Graham Reid | | 1 min read
As the mainman for his band the Veils, singer-songwriter Finn Andrews has turned in a more-than-respectable decade-plus collection of original songs and has rightly been hailed, right from when he was barely out of his teens, as an accomplished and mature songwriter.
But any fold-back through his writing would discern some obvious influences, from Morrissey's yearning melancholy in the early days through indie-angst rock to Nick Cave, the latter notably on their last album Total Depravity.
That Andrews also wrote with an ear for beautiful string enhanced ballads – and had the powerful and expressive voice to carry them off – elevated him and the Veils well above the pack of indie rockers.
This fully-fledged debut album under his own name successfully marries many aspects of that past but more openly signals another influence: Bruce Springsteen.
Springsteen is a common enough touchstone for everyone from the Killers to Ezra Furman, but they lean towards his street racer escapist rock.
Andrews – and again he has the vocal prowess to command this – goes for the balladeer end of the Boss' spectrum, a much more difficult area.
This album confidently opens with Stairs to the Roof (strings again) and later there is Love, What Can I Do?, a beautifully aching ballad which is as much the Walker Brothers as it is mature Springsteen in its understatement and string arrangement.
The equally muted One Piece at a Time and especially The Spirit in the Flame recall the introspective Springsteen somewhere between The Streets of Philadelphia and Human Touch.

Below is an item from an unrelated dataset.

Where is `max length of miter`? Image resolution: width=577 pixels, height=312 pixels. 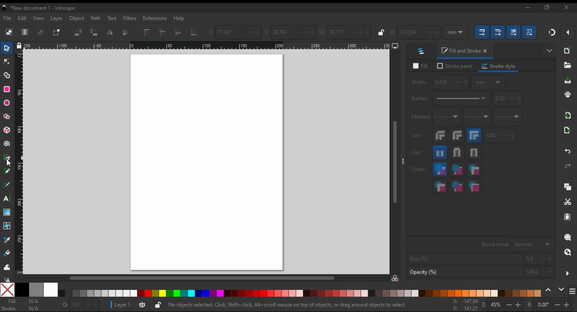 max length of miter is located at coordinates (500, 136).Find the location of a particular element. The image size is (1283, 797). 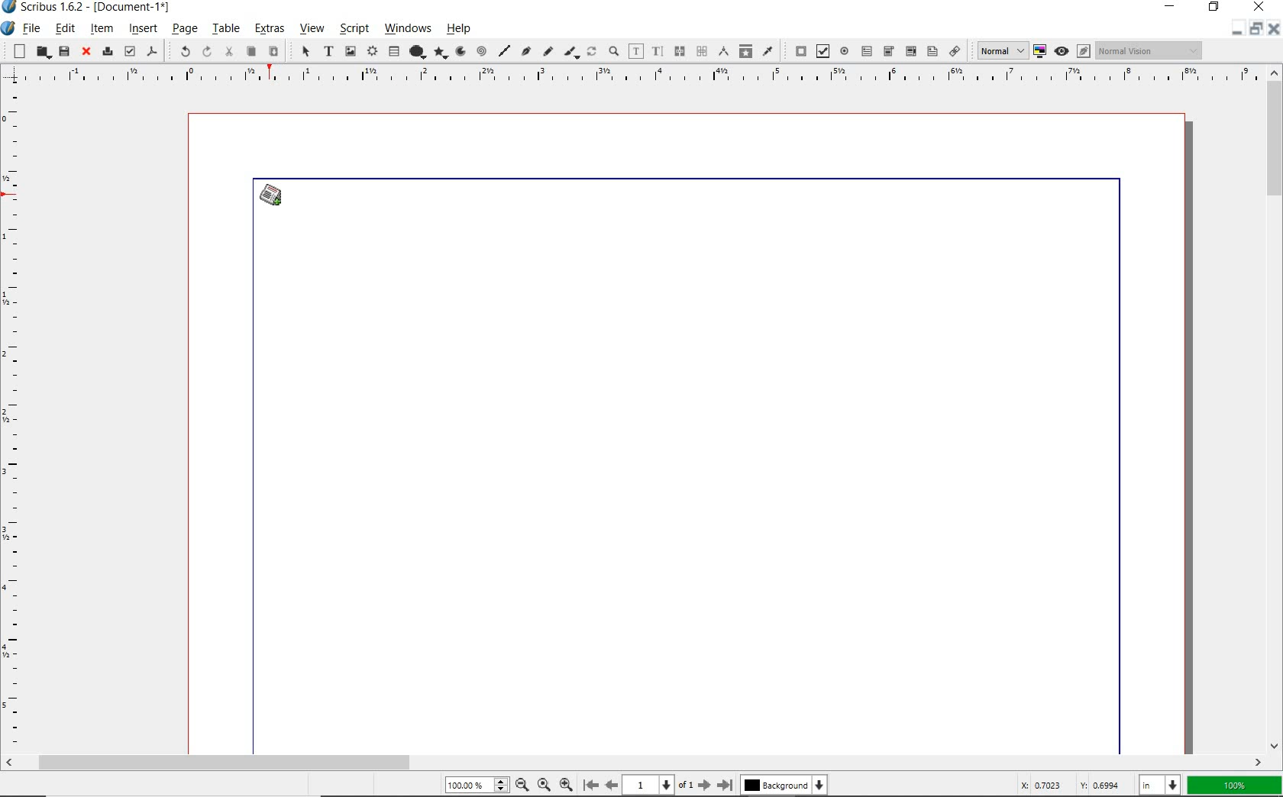

zoom factor is located at coordinates (1234, 787). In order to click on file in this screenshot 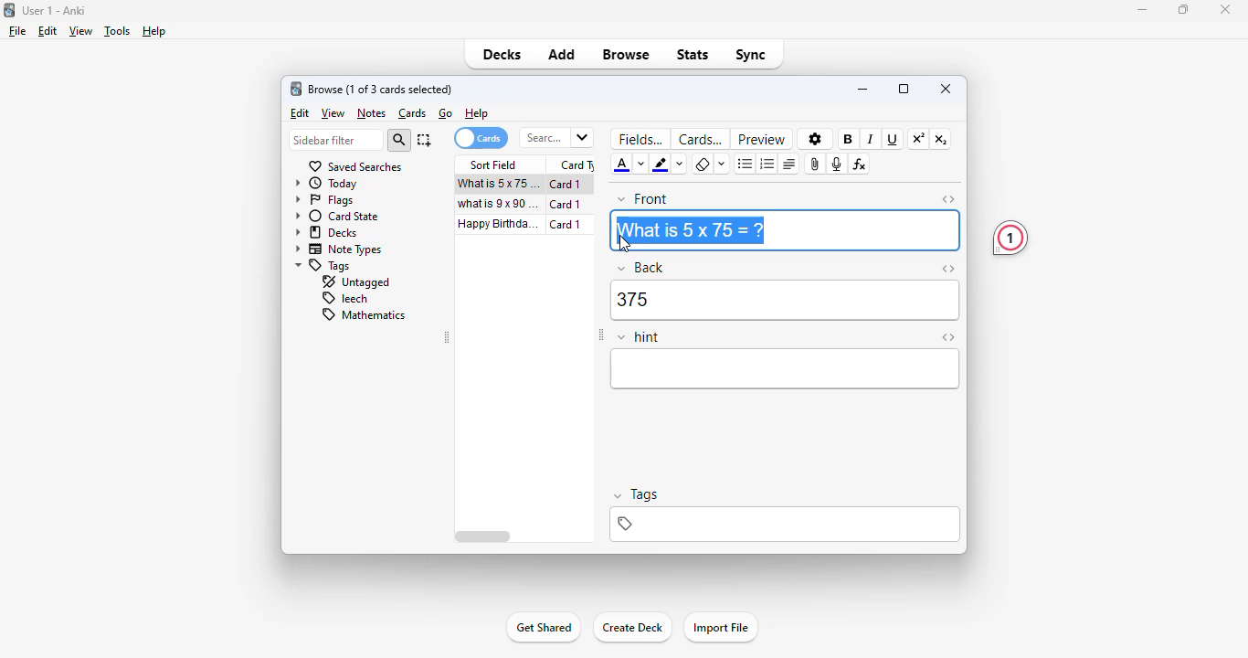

But these are just reference points to introduce you to an album on which Andrews allows for a more reflective, hurt part of his personality to come through. He went through a relationship break-up apparently, and it certainly sounds like it was a bad one: "Never thought I'd fall so far," he sings on A Shot Through the Heart (Then Down in Flames), one of the few lesser tracks here.
One of the titles is What Strange Things Lovers Do, and One By the Venom lists the way you can be killed: fire, desire, madness, greed, decree, guillotine, black magic, morphine . . . Love isn't specifically mentioned but you know it contains venom too.
Piano is the compositional key here – check out Al Pacino/Rise and Fall towards the end where Cave peaks back in for a classy original, and the final piece Hollywood Forever – and if the overall theme is loss and heartache (and the musical reference points evident) this is cathartic, crafted and quietly engaging.
Out of influences Finn Andrews has again created something of his own.